⟨

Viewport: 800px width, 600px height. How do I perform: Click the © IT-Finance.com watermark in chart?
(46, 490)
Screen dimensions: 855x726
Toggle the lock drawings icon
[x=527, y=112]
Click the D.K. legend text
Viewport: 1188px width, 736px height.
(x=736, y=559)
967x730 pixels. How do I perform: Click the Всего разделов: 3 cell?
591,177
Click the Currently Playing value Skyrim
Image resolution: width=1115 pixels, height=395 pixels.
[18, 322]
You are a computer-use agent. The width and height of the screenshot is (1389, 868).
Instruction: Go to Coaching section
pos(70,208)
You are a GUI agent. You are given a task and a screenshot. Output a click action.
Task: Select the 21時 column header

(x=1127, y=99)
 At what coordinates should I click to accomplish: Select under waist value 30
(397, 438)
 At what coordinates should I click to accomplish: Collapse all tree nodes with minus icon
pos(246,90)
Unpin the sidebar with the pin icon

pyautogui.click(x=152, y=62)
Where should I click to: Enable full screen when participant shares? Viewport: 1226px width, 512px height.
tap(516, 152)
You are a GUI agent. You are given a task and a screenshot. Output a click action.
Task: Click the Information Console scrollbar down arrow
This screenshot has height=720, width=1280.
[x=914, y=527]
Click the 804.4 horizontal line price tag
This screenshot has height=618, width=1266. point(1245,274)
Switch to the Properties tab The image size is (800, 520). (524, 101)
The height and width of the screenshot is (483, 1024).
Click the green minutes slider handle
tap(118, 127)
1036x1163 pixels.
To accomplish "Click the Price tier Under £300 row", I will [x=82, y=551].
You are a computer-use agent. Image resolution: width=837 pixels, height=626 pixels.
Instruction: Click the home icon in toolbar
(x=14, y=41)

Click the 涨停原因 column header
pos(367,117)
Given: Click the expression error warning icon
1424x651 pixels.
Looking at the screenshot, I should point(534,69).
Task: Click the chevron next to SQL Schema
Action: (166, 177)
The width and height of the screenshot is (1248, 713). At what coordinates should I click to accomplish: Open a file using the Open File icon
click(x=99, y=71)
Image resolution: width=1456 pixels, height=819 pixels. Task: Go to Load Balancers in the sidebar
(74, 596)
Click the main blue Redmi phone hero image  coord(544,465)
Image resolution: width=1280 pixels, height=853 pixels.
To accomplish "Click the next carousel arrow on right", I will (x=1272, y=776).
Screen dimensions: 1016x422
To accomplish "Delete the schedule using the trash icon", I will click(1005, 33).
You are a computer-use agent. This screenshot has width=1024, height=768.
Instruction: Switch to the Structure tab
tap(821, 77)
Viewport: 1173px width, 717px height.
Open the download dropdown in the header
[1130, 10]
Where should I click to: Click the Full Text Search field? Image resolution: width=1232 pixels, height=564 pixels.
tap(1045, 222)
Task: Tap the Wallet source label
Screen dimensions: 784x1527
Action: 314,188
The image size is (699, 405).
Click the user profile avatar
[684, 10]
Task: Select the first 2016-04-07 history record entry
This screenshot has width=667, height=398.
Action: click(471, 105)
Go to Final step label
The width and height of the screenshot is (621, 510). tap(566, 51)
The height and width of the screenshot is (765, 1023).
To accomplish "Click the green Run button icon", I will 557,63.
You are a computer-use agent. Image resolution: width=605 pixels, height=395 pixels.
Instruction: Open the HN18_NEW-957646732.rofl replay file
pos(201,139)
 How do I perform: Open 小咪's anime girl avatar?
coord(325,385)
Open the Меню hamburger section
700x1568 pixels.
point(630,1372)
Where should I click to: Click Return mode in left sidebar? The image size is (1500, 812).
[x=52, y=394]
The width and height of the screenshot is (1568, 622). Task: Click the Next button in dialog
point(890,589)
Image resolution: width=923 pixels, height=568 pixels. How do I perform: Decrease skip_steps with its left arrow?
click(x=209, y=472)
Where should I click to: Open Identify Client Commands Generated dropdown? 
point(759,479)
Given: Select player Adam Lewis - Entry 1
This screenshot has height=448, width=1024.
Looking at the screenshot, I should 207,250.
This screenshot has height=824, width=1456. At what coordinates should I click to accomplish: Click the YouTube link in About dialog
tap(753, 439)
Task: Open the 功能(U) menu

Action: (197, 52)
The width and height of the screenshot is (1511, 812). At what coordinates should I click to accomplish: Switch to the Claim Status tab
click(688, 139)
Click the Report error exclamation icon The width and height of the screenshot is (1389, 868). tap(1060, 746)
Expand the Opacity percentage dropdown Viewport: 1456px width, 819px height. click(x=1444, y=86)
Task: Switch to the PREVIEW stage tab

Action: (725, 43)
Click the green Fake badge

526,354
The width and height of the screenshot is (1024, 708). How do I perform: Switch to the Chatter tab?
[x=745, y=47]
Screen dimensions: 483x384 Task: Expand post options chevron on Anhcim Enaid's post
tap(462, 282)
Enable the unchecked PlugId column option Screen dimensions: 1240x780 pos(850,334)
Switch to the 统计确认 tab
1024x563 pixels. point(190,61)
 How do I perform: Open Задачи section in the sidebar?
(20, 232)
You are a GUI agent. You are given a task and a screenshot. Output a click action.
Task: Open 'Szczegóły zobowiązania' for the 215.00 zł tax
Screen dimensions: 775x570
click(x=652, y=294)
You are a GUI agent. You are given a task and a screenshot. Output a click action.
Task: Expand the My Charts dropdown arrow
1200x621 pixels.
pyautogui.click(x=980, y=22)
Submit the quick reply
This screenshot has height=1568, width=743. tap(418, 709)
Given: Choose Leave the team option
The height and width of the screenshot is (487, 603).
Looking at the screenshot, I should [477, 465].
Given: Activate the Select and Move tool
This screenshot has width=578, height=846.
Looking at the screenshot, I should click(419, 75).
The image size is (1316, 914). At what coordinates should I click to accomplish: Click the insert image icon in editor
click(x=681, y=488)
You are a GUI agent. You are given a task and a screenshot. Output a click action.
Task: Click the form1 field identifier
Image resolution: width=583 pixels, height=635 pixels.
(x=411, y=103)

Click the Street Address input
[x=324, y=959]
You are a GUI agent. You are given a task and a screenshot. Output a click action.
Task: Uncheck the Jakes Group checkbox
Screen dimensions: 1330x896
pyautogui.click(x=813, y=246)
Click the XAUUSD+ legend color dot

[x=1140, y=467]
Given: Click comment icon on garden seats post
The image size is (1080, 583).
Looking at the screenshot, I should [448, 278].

⟩

PROMPT => Copy out all of the items above word for word, keeping every line in its original order.

WORKED SOLUTION =>
Viewport: 800px width, 600px height. How do I perform: Click the © IT-Finance.com watermark in chart?
(46, 490)
Screen dimensions: 855x726
Toggle the lock drawings icon
[x=527, y=112]
Click the D.K. legend text
Viewport: 1188px width, 736px height.
(x=736, y=559)
967x730 pixels. How do I perform: Click the Всего разделов: 3 cell?
591,177
Click the Currently Playing value Skyrim
Image resolution: width=1115 pixels, height=395 pixels.
[18, 322]
You are a computer-use agent. The width and height of the screenshot is (1389, 868).
Instruction: Go to Coaching section
pos(70,208)
You are a GUI agent. You are given a task and a screenshot. Output a click action.
Task: Select the 21時 column header

(x=1127, y=99)
 At what coordinates should I click to accomplish: Select under waist value 30
(397, 438)
 At what coordinates should I click to accomplish: Collapse all tree nodes with minus icon
pos(246,90)
Unpin the sidebar with the pin icon

pyautogui.click(x=152, y=62)
Where should I click to: Enable full screen when participant shares? Viewport: 1226px width, 512px height.
tap(516, 152)
You are a GUI agent. You are given a task and a screenshot. Output a click action.
Task: Click the Information Console scrollbar down arrow
This screenshot has height=720, width=1280.
[x=914, y=527]
Click the 804.4 horizontal line price tag
This screenshot has height=618, width=1266. point(1245,274)
Switch to the Properties tab The image size is (800, 520). (524, 101)
The height and width of the screenshot is (483, 1024).
Click the green minutes slider handle
tap(118, 127)
1036x1163 pixels.
To accomplish "Click the Price tier Under £300 row", I will [x=82, y=551].
You are a computer-use agent. Image resolution: width=837 pixels, height=626 pixels.
Instruction: Click the home icon in toolbar
(x=14, y=41)

Click the 涨停原因 column header
pos(367,117)
Given: Click the expression error warning icon
1424x651 pixels.
Looking at the screenshot, I should point(534,69).
Task: Click the chevron next to SQL Schema
Action: (166, 177)
The width and height of the screenshot is (1248, 713). At what coordinates should I click to accomplish: Open a file using the Open File icon
click(x=99, y=71)
Image resolution: width=1456 pixels, height=819 pixels. Task: Go to Load Balancers in the sidebar
(74, 596)
Click the main blue Redmi phone hero image  coord(544,465)
Image resolution: width=1280 pixels, height=853 pixels.
To accomplish "Click the next carousel arrow on right", I will (x=1272, y=776).
Screen dimensions: 1016x422
To accomplish "Delete the schedule using the trash icon", I will click(1005, 33).
You are a computer-use agent. This screenshot has width=1024, height=768.
Instruction: Switch to the Structure tab
tap(821, 77)
Viewport: 1173px width, 717px height.
Open the download dropdown in the header
[1130, 10]
Where should I click to: Click the Full Text Search field? Image resolution: width=1232 pixels, height=564 pixels.
tap(1045, 222)
Task: Tap the Wallet source label
Screen dimensions: 784x1527
Action: 314,188
The image size is (699, 405).
Click the user profile avatar
[684, 10]
Task: Select the first 2016-04-07 history record entry
This screenshot has width=667, height=398.
Action: click(471, 105)
Go to Final step label
The width and height of the screenshot is (621, 510). tap(566, 51)
The height and width of the screenshot is (765, 1023).
To accomplish "Click the green Run button icon", I will 557,63.
You are a computer-use agent. Image resolution: width=605 pixels, height=395 pixels.
Instruction: Open the HN18_NEW-957646732.rofl replay file
pos(201,139)
 How do I perform: Open 小咪's anime girl avatar?
coord(325,385)
Open the Меню hamburger section
700x1568 pixels.
point(630,1372)
Where should I click to: Click Return mode in left sidebar? The image size is (1500, 812).
[x=52, y=394]
The width and height of the screenshot is (1568, 622). Task: Click the Next button in dialog
point(890,589)
Image resolution: width=923 pixels, height=568 pixels. How do I perform: Decrease skip_steps with its left arrow?
click(x=209, y=472)
Where should I click to: Open Identify Client Commands Generated dropdown? 
point(759,479)
Given: Select player Adam Lewis - Entry 1
This screenshot has height=448, width=1024.
Looking at the screenshot, I should 207,250.
This screenshot has height=824, width=1456. At what coordinates should I click to accomplish: Click the YouTube link in About dialog
tap(753, 439)
Task: Open the 功能(U) menu

Action: (197, 52)
The width and height of the screenshot is (1511, 812). At what coordinates should I click to accomplish: Switch to the Claim Status tab
click(688, 139)
Click the Report error exclamation icon The width and height of the screenshot is (1389, 868). tap(1060, 746)
Expand the Opacity percentage dropdown Viewport: 1456px width, 819px height. click(x=1444, y=86)
Task: Switch to the PREVIEW stage tab

Action: (725, 43)
Click the green Fake badge

526,354
The width and height of the screenshot is (1024, 708). How do I perform: Switch to the Chatter tab?
[x=745, y=47]
Screen dimensions: 483x384 Task: Expand post options chevron on Anhcim Enaid's post
tap(462, 282)
Enable the unchecked PlugId column option Screen dimensions: 1240x780 pos(850,334)
Switch to the 统计确认 tab
1024x563 pixels. point(190,61)
 How do I perform: Open Задачи section in the sidebar?
(20, 232)
You are a GUI agent. You are given a task and a screenshot. Output a click action.
Task: Open 'Szczegóły zobowiązania' for the 215.00 zł tax
Screen dimensions: 775x570
click(x=652, y=294)
You are a GUI agent. You are given a task and a screenshot. Output a click action.
Task: Expand the My Charts dropdown arrow
1200x621 pixels.
pyautogui.click(x=980, y=22)
Submit the quick reply
This screenshot has height=1568, width=743. tap(418, 709)
Given: Choose Leave the team option
The height and width of the screenshot is (487, 603).
Looking at the screenshot, I should [477, 465].
Given: Activate the Select and Move tool
This screenshot has width=578, height=846.
Looking at the screenshot, I should click(419, 75).
The image size is (1316, 914). At what coordinates should I click to accomplish: Click the insert image icon in editor
click(x=681, y=488)
You are a GUI agent. You are given a task and a screenshot. Output a click action.
Task: Click the form1 field identifier
Image resolution: width=583 pixels, height=635 pixels.
(x=411, y=103)

Click the Street Address input
[x=324, y=959]
You are a GUI agent. You are given a task and a screenshot. Output a click action.
Task: Uncheck the Jakes Group checkbox
Screen dimensions: 1330x896
pyautogui.click(x=813, y=246)
Click the XAUUSD+ legend color dot

[x=1140, y=467]
Given: Click comment icon on garden seats post
The image size is (1080, 583).
Looking at the screenshot, I should [448, 278].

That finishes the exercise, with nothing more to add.